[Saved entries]
+++
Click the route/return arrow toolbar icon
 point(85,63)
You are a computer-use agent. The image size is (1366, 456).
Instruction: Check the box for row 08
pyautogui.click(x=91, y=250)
+++
• [Task description]: All of the records must be repeated exactly.

• [Response for this exercise]:
Click the route/return arrow toolbar icon
 point(85,63)
You are a computer-use agent. The image size is (1366, 456).
Instruction: Check the box for row 08
pyautogui.click(x=91, y=250)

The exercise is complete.